--- Records for processing ---

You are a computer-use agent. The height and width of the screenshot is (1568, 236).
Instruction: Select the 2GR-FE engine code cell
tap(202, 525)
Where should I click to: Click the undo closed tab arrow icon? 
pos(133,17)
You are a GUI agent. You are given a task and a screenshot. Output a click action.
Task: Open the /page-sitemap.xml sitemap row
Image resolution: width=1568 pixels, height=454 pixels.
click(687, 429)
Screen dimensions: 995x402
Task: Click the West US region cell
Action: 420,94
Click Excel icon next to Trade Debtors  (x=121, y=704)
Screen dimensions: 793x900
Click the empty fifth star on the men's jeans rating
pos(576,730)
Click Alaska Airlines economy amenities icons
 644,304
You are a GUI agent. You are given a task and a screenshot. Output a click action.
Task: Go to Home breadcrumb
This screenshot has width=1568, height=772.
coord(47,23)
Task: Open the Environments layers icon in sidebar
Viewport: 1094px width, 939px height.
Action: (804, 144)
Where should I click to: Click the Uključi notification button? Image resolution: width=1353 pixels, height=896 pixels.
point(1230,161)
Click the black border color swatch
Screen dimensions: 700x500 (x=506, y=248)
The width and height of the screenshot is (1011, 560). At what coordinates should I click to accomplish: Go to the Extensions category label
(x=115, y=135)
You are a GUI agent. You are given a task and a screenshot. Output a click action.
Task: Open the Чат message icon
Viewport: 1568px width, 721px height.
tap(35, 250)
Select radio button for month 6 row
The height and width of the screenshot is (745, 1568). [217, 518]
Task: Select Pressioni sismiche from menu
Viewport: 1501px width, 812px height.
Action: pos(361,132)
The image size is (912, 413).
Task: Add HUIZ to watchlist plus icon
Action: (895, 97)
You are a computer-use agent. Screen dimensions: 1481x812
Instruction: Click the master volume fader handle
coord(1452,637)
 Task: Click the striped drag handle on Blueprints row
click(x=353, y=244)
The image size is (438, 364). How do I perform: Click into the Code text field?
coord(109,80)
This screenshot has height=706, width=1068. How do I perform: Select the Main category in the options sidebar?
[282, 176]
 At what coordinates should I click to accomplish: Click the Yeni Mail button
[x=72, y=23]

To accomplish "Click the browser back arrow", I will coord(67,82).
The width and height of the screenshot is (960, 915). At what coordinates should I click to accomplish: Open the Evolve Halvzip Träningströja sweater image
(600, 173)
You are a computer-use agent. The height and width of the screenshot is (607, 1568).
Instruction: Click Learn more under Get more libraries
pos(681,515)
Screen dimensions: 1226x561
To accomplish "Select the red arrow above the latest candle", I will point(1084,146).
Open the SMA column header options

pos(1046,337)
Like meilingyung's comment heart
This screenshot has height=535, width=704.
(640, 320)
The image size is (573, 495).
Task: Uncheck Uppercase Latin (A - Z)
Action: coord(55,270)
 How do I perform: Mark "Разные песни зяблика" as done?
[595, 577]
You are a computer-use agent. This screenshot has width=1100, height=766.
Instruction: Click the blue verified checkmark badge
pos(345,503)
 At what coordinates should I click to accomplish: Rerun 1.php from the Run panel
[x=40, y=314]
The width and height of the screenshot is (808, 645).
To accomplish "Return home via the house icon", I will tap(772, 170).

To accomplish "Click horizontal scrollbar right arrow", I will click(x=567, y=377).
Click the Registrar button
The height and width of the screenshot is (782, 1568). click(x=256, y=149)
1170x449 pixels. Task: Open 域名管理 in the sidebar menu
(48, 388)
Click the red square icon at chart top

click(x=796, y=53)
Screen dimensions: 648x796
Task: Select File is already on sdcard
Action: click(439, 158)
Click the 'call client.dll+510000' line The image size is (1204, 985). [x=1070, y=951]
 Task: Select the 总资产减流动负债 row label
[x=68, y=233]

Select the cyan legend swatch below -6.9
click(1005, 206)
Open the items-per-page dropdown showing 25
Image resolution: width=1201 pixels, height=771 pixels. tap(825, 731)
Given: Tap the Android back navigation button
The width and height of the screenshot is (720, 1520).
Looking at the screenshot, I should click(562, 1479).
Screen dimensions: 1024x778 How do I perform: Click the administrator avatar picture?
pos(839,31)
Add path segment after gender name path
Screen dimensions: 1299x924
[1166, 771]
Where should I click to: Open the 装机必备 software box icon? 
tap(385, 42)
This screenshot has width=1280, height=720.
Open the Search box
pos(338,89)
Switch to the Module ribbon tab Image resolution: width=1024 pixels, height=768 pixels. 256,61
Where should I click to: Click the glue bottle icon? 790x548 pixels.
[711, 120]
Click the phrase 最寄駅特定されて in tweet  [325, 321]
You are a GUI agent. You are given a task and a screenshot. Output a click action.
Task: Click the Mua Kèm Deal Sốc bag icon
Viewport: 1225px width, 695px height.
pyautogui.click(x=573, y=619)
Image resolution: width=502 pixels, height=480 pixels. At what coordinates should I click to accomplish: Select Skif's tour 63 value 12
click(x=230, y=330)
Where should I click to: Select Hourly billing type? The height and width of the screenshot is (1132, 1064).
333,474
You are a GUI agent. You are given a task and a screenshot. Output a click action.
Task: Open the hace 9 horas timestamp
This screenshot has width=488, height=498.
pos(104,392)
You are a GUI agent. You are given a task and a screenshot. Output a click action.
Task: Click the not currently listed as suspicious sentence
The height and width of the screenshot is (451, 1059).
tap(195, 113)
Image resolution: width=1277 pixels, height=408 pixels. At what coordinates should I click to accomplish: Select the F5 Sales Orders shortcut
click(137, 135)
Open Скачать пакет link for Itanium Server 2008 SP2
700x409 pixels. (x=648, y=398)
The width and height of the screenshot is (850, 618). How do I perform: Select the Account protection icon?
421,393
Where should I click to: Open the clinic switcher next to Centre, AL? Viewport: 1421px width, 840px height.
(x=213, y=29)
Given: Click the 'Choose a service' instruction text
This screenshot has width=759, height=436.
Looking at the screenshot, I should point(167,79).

--- Work to complete ---
Select and copy every line from the records that includes the word "back".

--- Task result ---
To accomplish "Click the browser back arrow", I will coord(67,82).
Given: Tap the Android back navigation button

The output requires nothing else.